→ EXERCISE PROMPT
Write out the listing below line for line, with no changes.

————

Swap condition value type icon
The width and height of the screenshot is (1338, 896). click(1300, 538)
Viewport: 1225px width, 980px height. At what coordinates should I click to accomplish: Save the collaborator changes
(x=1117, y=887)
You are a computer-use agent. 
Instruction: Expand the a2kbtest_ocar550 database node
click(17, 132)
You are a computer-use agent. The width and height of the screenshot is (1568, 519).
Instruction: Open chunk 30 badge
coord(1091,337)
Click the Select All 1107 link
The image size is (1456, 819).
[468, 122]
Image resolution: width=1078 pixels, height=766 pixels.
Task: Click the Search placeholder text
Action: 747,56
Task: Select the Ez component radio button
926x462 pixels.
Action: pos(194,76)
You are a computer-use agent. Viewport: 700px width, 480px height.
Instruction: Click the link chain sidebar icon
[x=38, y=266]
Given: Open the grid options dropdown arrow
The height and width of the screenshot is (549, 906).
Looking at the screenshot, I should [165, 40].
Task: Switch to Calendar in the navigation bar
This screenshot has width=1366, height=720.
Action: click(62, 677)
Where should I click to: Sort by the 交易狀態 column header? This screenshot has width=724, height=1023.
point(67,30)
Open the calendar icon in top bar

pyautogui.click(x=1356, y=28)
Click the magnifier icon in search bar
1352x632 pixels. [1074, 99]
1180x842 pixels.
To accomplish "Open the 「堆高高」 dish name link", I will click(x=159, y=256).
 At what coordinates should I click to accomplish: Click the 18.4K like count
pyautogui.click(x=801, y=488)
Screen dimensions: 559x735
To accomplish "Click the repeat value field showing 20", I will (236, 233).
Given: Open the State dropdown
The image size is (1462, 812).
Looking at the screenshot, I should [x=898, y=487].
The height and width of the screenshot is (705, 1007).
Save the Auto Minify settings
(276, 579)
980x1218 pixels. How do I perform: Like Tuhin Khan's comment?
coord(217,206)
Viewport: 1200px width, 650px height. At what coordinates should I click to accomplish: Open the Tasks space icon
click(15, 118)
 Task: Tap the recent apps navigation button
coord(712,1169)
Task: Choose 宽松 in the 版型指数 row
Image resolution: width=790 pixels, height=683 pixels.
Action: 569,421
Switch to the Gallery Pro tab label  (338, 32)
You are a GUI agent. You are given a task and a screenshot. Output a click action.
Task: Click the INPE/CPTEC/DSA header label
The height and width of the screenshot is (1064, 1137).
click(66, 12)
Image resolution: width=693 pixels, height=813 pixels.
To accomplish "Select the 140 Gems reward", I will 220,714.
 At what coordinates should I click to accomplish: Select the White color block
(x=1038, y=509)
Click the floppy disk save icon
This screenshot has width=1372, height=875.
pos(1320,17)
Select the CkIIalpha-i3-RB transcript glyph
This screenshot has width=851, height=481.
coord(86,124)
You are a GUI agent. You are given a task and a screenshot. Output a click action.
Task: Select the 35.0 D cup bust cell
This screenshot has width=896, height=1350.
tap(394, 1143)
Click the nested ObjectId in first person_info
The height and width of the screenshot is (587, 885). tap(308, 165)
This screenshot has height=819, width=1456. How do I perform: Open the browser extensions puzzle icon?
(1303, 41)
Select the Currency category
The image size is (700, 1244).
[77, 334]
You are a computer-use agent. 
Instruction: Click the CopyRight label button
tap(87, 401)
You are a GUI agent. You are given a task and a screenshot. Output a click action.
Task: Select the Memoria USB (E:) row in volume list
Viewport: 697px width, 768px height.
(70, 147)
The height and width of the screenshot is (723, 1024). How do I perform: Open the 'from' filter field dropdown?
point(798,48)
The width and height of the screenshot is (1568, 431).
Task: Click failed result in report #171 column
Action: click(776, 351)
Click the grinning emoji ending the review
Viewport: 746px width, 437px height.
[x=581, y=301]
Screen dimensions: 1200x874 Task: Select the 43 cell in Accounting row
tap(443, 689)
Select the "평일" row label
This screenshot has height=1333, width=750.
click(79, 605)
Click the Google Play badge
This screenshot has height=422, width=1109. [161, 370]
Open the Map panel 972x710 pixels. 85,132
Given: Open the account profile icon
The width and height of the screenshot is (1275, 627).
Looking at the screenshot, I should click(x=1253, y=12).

————

→ FULL RESPONSE
Swap condition value type icon
The width and height of the screenshot is (1338, 896). click(1300, 538)
Viewport: 1225px width, 980px height. At what coordinates should I click to accomplish: Save the collaborator changes
(x=1117, y=887)
You are a computer-use agent. 
Instruction: Expand the a2kbtest_ocar550 database node
click(17, 132)
You are a computer-use agent. The width and height of the screenshot is (1568, 519).
Instruction: Open chunk 30 badge
coord(1091,337)
Click the Select All 1107 link
The image size is (1456, 819).
[468, 122]
Image resolution: width=1078 pixels, height=766 pixels.
Task: Click the Search placeholder text
Action: 747,56
Task: Select the Ez component radio button
926x462 pixels.
Action: pos(194,76)
You are a computer-use agent. Viewport: 700px width, 480px height.
Instruction: Click the link chain sidebar icon
[x=38, y=266]
Given: Open the grid options dropdown arrow
The height and width of the screenshot is (549, 906).
Looking at the screenshot, I should [165, 40].
Task: Switch to Calendar in the navigation bar
This screenshot has width=1366, height=720.
Action: click(62, 677)
Where should I click to: Sort by the 交易狀態 column header? This screenshot has width=724, height=1023.
point(67,30)
Open the calendar icon in top bar

pyautogui.click(x=1356, y=28)
Click the magnifier icon in search bar
1352x632 pixels. [1074, 99]
1180x842 pixels.
To accomplish "Open the 「堆高高」 dish name link", I will click(x=159, y=256).
 At what coordinates should I click to accomplish: Click the 18.4K like count
pyautogui.click(x=801, y=488)
Screen dimensions: 559x735
To accomplish "Click the repeat value field showing 20", I will (236, 233).
Given: Open the State dropdown
The image size is (1462, 812).
Looking at the screenshot, I should [x=898, y=487].
The height and width of the screenshot is (705, 1007).
Save the Auto Minify settings
(276, 579)
980x1218 pixels. How do I perform: Like Tuhin Khan's comment?
coord(217,206)
Viewport: 1200px width, 650px height. At what coordinates should I click to accomplish: Open the Tasks space icon
click(15, 118)
 Task: Tap the recent apps navigation button
coord(712,1169)
Task: Choose 宽松 in the 版型指数 row
Image resolution: width=790 pixels, height=683 pixels.
Action: 569,421
Switch to the Gallery Pro tab label  (338, 32)
You are a GUI agent. You are given a task and a screenshot. Output a click action.
Task: Click the INPE/CPTEC/DSA header label
The height and width of the screenshot is (1064, 1137).
click(66, 12)
Image resolution: width=693 pixels, height=813 pixels.
To accomplish "Select the 140 Gems reward", I will 220,714.
 At what coordinates should I click to accomplish: Select the White color block
(x=1038, y=509)
Click the floppy disk save icon
This screenshot has width=1372, height=875.
pos(1320,17)
Select the CkIIalpha-i3-RB transcript glyph
This screenshot has width=851, height=481.
coord(86,124)
You are a GUI agent. You are given a task and a screenshot. Output a click action.
Task: Select the 35.0 D cup bust cell
This screenshot has width=896, height=1350.
tap(394, 1143)
Click the nested ObjectId in first person_info
The height and width of the screenshot is (587, 885). tap(308, 165)
This screenshot has height=819, width=1456. How do I perform: Open the browser extensions puzzle icon?
(1303, 41)
Select the Currency category
The image size is (700, 1244).
[77, 334]
You are a computer-use agent. 
Instruction: Click the CopyRight label button
tap(87, 401)
You are a GUI agent. You are given a task and a screenshot. Output a click action.
Task: Select the Memoria USB (E:) row in volume list
Viewport: 697px width, 768px height.
(70, 147)
The height and width of the screenshot is (723, 1024). How do I perform: Open the 'from' filter field dropdown?
point(798,48)
The width and height of the screenshot is (1568, 431).
Task: Click failed result in report #171 column
Action: click(776, 351)
Click the grinning emoji ending the review
Viewport: 746px width, 437px height.
[x=581, y=301]
Screen dimensions: 1200x874 Task: Select the 43 cell in Accounting row
tap(443, 689)
Select the "평일" row label
This screenshot has height=1333, width=750.
click(79, 605)
Click the Google Play badge
This screenshot has height=422, width=1109. [161, 370]
Open the Map panel 972x710 pixels. 85,132
Given: Open the account profile icon
The width and height of the screenshot is (1275, 627).
Looking at the screenshot, I should click(x=1253, y=12).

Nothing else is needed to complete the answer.